Language Complexity Measurement as a Noisy Zero-Shot Proxy for Evaluating LLM Performance
Birger Moell, Johan Boye
2025-02-18
Summary
This paper talks about using language complexity measurements, like the LIX readability score, as a quick way to evaluate how well large language models (LLMs) perform on different tasks. It focuses on whether these measurements can serve as a simple tool for testing AI capabilities without needing big datasets.
What's the problem?
Large language models are becoming more advanced, but testing their abilities often requires large and complicated benchmarks, which can be time-consuming and resource-heavy. Additionally, while these models are good at generating text, they sometimes struggle with tasks that require precise calculations or understanding sentence structure.
What's the solution?
The researchers tested several top AI models on tasks involving the LIX readability score and Average Dependency Distance (ADD), which measure how readable and structured text is. They used Swedish essays to evaluate the models' abilities to calculate these metrics and compared their results to known correct answers.
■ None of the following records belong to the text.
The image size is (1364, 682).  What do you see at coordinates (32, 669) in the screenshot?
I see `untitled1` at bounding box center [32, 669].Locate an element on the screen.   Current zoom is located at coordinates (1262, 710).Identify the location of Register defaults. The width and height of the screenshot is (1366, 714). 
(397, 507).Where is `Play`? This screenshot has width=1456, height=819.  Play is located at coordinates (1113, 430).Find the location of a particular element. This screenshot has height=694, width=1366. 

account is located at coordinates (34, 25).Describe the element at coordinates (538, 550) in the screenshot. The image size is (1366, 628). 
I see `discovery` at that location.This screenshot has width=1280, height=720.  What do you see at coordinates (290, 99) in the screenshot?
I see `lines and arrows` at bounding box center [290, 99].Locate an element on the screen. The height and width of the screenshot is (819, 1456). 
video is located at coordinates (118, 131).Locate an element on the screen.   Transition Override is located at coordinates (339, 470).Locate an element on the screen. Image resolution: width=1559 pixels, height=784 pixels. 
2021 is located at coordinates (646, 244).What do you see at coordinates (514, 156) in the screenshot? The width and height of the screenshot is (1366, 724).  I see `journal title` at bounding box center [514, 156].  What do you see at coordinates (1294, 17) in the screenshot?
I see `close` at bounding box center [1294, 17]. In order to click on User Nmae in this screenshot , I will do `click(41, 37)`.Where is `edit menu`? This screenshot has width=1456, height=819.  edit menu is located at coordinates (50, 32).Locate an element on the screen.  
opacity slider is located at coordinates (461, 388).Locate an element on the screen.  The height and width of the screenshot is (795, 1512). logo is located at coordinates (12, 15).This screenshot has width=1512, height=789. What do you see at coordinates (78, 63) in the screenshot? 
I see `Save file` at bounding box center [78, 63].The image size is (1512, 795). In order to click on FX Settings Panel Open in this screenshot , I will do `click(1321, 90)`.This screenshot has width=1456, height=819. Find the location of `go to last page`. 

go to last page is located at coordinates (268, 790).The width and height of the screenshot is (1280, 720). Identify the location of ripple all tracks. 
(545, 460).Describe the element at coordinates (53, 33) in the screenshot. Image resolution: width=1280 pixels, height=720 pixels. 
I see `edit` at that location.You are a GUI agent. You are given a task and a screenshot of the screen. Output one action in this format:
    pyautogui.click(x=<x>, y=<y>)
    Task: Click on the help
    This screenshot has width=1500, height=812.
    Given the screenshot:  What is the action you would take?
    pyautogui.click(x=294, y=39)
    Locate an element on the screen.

They found that one model, ChatGPT-o1-mini, performed the most consistently. They also discovered a strong correlation between how well a model handled these tasks and its overall performance on a broader test called the MMLU benchmark. This suggests that these simpler metrics could act as a quick way to assess AI performance.
Why it matters?
This research matters because it offers a faster and easier way to test large language models without needing massive datasets or complex evaluations. By using simple language complexity metrics like LIX, researchers can get a good idea of how capable an AI model is, which could save time and resources while still improving the development of better AI systems.
Abstract
Large Language Models (LLMs) have made significant strides in natural language generation but often face challenges in tasks requiring precise calculations and structural analysis. This paper investigates the performance of state-of-the-art LLMs on language complexity measurement tasks, through the computation of the LIX readability metric and Average Dependency Distance (ADD). Using Swedish high school and university-level essays, we evaluate the models' abilities to compute LIX scores and perform dependency parsing, comparing their results to established ground truths. Our findings reveal that while all models demonstrate some capacity for these tasks, ChatGPT-o1-mini performs most consistently, achieving the highest accuracy in both LIX computation and dependency parsing. Additionally, we observe a strong significant correlation -0.875 p 0.026 (N=6) between the models' accuracy in computing LIX and their overall performance on the Massive Multitask Language Understanding (MMLU) benchmark. These results suggest that language complexity measurement abilities can serve as a noisy zero-shot proxies for assessing the general capabilities of LLMs, providing a practical method for model evaluation without the need for extensive benchmarking datasets.